* **DATA SHOWN**:
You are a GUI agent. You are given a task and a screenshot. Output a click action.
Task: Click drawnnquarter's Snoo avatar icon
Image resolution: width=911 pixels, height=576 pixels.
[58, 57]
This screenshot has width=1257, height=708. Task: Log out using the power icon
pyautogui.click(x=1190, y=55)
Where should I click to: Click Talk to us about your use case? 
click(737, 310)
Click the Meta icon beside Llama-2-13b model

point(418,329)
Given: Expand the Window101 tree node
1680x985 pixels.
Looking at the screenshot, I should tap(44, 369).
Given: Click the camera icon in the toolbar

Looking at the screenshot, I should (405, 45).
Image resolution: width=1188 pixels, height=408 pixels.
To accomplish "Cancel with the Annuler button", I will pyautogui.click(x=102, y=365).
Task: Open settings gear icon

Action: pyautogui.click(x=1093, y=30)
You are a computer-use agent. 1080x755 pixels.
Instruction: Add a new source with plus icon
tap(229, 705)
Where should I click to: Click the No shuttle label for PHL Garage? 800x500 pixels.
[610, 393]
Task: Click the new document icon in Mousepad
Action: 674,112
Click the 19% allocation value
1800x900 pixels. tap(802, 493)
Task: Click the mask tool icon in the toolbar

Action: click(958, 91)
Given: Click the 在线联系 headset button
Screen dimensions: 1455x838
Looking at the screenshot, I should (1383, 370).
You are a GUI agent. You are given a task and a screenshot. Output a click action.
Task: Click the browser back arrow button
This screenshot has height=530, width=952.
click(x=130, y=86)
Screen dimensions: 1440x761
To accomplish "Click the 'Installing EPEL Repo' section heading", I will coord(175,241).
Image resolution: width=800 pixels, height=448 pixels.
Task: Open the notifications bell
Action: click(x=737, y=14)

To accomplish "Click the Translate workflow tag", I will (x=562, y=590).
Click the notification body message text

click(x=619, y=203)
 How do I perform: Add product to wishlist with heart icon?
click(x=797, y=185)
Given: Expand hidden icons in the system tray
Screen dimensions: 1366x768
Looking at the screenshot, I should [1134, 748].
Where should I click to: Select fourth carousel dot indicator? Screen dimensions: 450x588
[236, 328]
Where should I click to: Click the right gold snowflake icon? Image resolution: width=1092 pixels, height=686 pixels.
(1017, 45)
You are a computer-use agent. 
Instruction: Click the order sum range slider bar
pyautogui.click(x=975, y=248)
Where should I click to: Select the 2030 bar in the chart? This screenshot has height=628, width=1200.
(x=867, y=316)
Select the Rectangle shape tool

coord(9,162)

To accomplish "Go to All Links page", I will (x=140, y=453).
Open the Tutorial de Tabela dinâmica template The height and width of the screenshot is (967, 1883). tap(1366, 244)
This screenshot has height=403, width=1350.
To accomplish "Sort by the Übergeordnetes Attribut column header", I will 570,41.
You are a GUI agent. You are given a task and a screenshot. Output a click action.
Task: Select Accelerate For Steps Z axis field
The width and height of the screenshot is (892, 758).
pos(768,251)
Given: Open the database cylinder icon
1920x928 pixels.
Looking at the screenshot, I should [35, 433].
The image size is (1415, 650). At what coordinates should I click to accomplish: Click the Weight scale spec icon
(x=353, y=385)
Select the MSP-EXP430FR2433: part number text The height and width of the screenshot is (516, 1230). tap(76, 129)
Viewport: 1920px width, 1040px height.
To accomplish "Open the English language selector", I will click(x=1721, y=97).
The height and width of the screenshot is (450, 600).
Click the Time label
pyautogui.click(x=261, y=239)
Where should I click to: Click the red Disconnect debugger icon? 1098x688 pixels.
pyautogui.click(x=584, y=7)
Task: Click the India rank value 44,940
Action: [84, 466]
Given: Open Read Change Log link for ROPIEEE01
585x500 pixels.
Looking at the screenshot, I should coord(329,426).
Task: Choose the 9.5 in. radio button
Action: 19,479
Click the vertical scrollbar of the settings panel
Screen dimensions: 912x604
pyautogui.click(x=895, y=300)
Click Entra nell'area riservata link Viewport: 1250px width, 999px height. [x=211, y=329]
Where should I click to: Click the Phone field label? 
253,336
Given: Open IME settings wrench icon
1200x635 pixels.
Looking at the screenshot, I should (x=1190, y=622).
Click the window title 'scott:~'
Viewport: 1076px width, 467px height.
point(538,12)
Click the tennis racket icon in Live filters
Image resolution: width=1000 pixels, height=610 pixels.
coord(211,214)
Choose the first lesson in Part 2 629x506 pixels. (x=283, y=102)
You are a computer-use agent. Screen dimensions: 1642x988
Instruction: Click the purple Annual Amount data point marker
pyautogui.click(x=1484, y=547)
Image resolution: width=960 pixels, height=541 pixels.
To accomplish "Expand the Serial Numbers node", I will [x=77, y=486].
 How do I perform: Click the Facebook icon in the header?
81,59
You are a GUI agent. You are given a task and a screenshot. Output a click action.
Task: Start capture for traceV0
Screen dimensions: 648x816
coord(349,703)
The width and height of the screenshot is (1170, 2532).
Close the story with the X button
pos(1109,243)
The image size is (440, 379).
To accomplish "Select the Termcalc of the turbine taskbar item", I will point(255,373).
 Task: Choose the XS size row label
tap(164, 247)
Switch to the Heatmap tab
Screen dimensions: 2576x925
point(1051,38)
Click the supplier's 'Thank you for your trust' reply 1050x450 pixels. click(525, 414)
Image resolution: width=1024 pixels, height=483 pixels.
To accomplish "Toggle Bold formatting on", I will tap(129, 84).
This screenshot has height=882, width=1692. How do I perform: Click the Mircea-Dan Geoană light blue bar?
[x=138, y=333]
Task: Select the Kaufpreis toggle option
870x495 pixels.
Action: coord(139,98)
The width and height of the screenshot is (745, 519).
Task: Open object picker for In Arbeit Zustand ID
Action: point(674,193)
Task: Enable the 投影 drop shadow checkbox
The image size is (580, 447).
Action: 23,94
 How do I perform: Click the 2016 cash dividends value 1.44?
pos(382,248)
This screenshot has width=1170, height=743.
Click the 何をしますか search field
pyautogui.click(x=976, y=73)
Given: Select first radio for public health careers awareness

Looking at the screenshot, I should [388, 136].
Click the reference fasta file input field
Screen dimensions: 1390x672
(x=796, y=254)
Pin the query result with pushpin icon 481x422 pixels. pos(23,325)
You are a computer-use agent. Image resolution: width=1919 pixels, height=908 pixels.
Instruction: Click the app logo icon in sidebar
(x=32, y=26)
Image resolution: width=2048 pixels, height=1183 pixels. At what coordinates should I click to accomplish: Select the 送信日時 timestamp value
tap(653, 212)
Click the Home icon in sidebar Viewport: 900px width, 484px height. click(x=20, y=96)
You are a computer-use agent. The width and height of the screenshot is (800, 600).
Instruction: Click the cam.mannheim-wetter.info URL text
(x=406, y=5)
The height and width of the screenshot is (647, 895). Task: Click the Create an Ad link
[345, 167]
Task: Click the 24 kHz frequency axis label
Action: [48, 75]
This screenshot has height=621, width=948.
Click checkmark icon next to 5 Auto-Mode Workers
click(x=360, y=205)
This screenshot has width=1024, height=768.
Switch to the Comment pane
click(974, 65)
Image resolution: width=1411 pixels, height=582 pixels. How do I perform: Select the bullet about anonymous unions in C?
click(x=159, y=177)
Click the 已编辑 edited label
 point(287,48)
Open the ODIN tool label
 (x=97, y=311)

* **WHAT THE TASK ASKS**: Among the lines above, which ones include the word "computer"? Copy them.

* **RESPONSE FOR THIS EXERCISE**:
You are a computer-use agent. 1080x755 pixels.
You are a computer-use agent. 
You are a computer-use agent. Screen dimensions: 1642x988
You are a computer-use agent. Image resolution: width=1919 pixels, height=908 pixels.
You are a computer-use agent. The width and height of the screenshot is (800, 600).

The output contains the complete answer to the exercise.